Clickhouse UDFs with RowBinary in Python

Faster (de)serialization

Posted by James Cuénod on June 14, 2022

The Problem

Clichouse supports User Defined Functions (UDFs) in python. The main documented way to do these is to process input from stdin and write output to stdout. The input can be tab separated but the point is that it uses strings.

The principle is simple:

#!/usr/bin/python3
import sys
if __name__ == '__main__':
    for line in sys.stdin:
        args = line.split("\t")
        print("got " + len(args) + " arguments")
        sys.stdout.flush()

The problem is that string serialization and deserialization is much slower than using binary to transfer data between clickhouse and python functions.

The Solution

The solution is to use Clickhouse’s RowBinary. According to Clickhouse docs:

Rows and values are listed consecutively, without separators.

Deserialization

In my case, I wanted to read an array but:

Array is represented as a varint length (unsigned LEB128), followed by successive elements of the array.
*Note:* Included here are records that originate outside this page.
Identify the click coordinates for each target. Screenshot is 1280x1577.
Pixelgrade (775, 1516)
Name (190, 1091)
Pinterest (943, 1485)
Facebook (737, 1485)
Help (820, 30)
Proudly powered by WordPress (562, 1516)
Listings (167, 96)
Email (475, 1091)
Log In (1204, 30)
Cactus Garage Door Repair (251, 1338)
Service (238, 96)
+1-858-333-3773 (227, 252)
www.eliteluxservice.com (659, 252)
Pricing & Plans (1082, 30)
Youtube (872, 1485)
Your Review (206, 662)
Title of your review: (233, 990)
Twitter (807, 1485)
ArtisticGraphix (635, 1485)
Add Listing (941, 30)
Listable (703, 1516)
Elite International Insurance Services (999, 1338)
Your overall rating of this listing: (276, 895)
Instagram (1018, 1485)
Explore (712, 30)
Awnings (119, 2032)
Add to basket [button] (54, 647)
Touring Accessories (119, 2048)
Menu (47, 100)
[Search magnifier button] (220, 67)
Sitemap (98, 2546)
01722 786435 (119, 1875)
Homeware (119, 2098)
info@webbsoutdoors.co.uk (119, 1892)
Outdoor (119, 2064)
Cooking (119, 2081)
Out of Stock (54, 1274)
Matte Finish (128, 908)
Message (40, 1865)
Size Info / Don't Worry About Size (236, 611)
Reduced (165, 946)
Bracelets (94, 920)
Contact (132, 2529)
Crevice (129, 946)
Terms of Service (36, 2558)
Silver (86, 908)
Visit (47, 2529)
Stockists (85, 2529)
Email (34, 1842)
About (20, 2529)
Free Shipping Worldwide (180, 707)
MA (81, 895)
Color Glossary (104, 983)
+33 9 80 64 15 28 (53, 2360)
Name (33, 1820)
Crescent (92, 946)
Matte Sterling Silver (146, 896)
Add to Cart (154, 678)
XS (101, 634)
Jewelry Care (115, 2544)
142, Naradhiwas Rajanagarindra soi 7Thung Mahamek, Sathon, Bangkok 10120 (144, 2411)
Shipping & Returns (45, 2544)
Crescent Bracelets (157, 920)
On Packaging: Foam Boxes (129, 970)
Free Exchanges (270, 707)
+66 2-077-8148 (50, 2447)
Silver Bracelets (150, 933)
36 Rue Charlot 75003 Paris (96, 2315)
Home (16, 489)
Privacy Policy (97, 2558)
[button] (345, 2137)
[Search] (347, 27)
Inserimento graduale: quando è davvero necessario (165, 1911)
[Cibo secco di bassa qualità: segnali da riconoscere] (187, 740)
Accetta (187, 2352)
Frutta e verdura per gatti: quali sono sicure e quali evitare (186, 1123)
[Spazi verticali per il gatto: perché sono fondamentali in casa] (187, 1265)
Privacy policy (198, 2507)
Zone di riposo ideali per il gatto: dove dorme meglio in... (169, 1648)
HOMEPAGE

So the first thing is to read the first byte, which will tell us the length of the array (i.e., how many elements to read):

s = io.BytesIO(sys.stdin.buffer.read())

Now we have to decode the Unsigned LEB128 byte. This can be done with the leb128 package (which may need to be installed):

length = leb128.u.decode_reader(s)[0]

Now you can read each element of the array:

for k in range(length):
    next_value_in_array = leb128.u.decode_reader(s)[0]

So now we can reconstruct the array sent into our python function.

Serialization

The next trick is that we have to respond in RowBinary format as well (not just print strings to stdout).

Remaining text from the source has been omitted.